Energy News  
SPACE SCOPES
An Astronomer's Field Of Dreams

Multiple antennas of the LWA-1 station of the Long Wavelength Array in central New Mexico, photographed at sunset. Each antenna stands about 1.5 meters (5 feet) high and about 2.7 meters (9 feet) across the base. Image credit: LWA Project (at UNM)
by Staff Writers
Pasadena CA (JPL) Jan 27, 2011
An innovative new radio telescope array under construction in central New Mexico will eventually harness the power of more than 13,000 antennas and provide a fresh eye to the sky. The antennas, which resemble droopy ceiling fans, form the Long Wavelength Array, designed to survey the sky from horizon to horizon over a wide range of frequencies.
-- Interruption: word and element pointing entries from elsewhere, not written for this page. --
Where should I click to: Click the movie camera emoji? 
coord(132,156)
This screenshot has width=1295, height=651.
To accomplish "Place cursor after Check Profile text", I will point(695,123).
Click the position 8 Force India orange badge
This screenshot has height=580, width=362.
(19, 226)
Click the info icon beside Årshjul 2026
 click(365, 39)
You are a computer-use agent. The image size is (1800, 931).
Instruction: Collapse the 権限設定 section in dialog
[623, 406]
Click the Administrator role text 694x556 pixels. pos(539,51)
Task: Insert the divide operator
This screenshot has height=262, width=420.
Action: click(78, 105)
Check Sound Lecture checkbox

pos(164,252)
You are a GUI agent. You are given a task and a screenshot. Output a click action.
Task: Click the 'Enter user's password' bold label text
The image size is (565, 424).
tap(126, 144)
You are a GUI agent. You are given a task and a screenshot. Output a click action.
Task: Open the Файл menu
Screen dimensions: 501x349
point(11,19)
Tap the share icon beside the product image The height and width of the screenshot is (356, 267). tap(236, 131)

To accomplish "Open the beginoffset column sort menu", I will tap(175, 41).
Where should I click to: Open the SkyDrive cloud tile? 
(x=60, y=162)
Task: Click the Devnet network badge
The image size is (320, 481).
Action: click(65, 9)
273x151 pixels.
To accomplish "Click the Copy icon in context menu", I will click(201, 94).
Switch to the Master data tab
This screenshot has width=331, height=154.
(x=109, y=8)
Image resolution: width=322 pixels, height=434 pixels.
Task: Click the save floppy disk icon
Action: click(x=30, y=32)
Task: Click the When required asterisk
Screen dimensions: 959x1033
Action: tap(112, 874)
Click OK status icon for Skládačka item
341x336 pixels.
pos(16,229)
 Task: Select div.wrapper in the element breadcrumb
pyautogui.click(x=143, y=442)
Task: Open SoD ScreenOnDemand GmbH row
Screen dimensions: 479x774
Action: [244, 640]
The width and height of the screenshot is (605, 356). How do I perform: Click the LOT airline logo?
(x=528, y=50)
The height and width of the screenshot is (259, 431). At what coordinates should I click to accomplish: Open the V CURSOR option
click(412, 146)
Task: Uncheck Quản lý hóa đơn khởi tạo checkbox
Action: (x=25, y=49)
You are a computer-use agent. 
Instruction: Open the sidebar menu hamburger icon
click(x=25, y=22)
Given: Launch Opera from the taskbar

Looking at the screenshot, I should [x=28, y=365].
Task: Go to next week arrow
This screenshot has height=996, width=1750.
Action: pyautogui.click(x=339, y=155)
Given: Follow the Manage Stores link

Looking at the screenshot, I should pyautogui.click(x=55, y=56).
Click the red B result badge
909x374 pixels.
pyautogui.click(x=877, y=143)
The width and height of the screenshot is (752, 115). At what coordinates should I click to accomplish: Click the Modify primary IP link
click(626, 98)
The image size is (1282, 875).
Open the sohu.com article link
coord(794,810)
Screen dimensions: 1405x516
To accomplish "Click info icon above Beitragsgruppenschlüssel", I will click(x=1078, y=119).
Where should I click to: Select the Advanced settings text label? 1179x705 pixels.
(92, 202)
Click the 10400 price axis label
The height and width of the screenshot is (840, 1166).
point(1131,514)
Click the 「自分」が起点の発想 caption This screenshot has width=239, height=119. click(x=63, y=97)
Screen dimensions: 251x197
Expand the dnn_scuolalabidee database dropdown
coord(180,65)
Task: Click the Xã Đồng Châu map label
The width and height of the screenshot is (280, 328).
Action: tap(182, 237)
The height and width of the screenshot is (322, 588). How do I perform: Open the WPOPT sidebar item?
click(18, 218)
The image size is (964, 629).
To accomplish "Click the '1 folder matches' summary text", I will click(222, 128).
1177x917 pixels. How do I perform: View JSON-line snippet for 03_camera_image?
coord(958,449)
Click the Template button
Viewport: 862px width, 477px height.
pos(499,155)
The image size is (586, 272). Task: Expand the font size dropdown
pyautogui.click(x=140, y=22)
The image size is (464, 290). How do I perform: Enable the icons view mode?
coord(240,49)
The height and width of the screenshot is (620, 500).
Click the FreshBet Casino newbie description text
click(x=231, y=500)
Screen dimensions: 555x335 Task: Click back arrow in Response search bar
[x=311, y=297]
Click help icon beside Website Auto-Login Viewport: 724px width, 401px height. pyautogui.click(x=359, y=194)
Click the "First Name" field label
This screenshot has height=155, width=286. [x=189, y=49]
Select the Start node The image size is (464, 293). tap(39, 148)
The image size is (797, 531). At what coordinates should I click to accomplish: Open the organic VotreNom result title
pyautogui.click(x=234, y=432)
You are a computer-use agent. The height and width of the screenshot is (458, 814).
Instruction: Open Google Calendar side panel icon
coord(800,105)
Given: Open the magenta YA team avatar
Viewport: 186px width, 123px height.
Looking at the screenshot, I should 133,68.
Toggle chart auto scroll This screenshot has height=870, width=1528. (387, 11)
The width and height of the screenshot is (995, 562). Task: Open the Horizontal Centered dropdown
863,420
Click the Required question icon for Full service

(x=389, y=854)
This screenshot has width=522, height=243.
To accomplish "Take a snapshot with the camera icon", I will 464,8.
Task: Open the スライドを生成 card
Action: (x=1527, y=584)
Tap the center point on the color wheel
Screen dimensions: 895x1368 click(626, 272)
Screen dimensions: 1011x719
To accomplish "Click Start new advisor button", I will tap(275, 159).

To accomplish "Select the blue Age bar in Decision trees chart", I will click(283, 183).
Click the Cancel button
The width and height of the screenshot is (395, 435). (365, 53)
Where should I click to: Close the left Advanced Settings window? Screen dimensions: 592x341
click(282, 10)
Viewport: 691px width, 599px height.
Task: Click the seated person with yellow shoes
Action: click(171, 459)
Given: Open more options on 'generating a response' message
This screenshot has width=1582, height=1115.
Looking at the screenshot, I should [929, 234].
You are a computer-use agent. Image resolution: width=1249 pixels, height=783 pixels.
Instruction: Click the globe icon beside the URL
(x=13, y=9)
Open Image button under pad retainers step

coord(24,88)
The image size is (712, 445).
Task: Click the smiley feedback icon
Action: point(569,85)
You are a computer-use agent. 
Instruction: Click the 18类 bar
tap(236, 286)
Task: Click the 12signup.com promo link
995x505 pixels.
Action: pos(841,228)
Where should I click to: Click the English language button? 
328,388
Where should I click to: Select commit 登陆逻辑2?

The University of New Mexico leads the project, and NASA's Jet Propulsion Laboratory, Pasadena, Calif., provides the advanced digital electronic systems, which represent a major component of the observatory.

The first station in the Long Wavelength Array, with 256 antennas, is scheduled to start surveying the sky by this summer. When complete, the Long Wavelength Array will consist of 53 stations, with a total of 13,000 antennas strategically placed in an area nearly 400 kilometers (248 miles) in diameter.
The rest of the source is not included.